§ Exercise brief
Rewrite each of the records below, changing "screenshot" to "image" wherever it appears and keeping everything else the same. Leave the pictures out.

-------

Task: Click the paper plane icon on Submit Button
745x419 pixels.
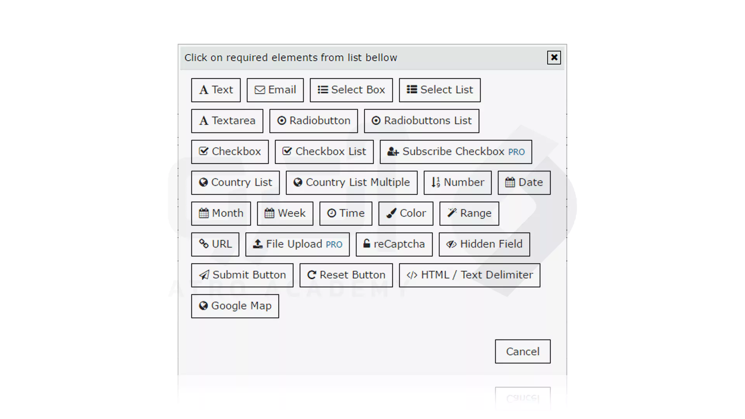Action: [x=204, y=275]
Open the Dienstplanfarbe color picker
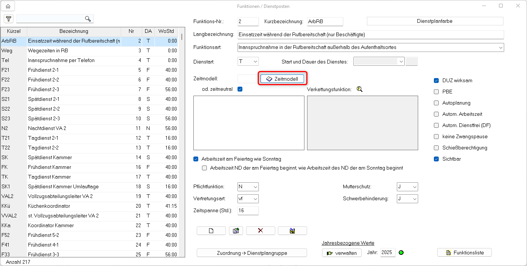 pos(435,21)
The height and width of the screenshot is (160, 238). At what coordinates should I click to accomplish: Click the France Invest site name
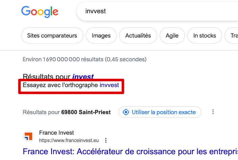click(x=56, y=133)
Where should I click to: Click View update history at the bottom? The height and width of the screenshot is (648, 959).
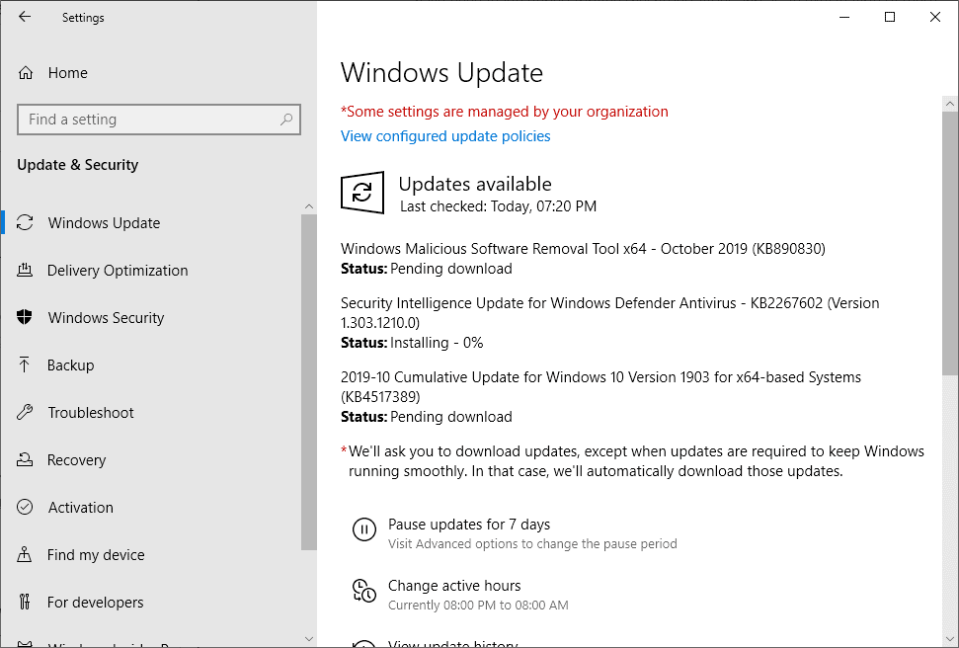pyautogui.click(x=452, y=642)
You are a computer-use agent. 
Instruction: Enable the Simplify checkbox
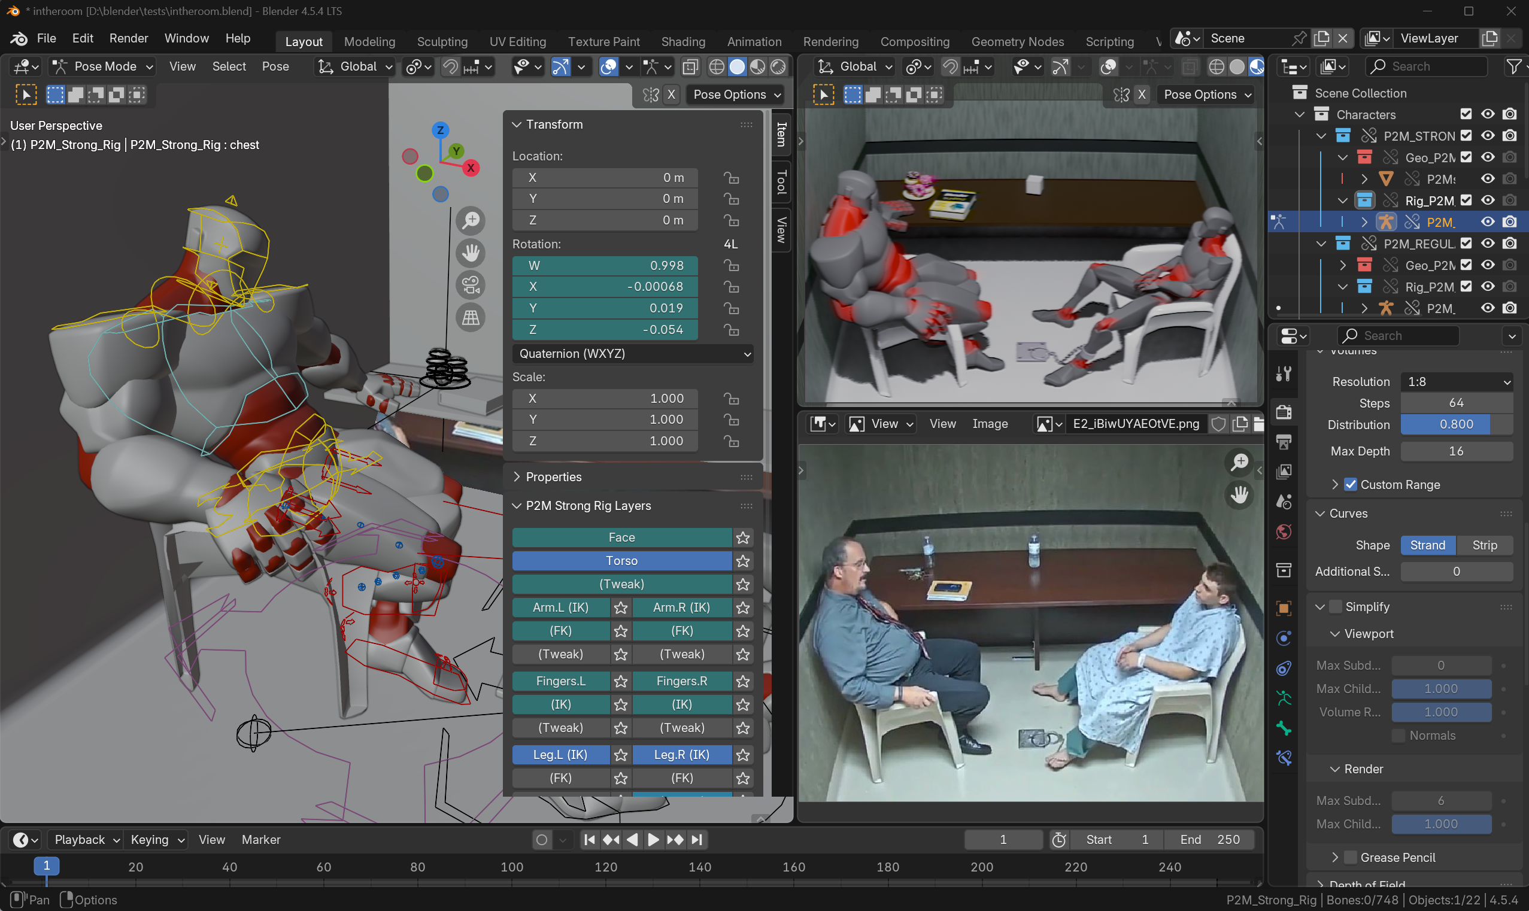coord(1335,607)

-------

§ Written response
Task: Click the paper plane icon on Submit Button
745x419 pixels.
Action: [x=204, y=275]
Open the Dienstplanfarbe color picker
 pos(435,21)
The height and width of the image is (160, 238). At what coordinates should I click to accomplish: Click the France Invest site name
click(x=56, y=133)
Where should I click to: Click View update history at the bottom? The height and width of the image is (648, 959).
pyautogui.click(x=452, y=642)
You are a computer-use agent. 
Instruction: Enable the Simplify checkbox
coord(1335,607)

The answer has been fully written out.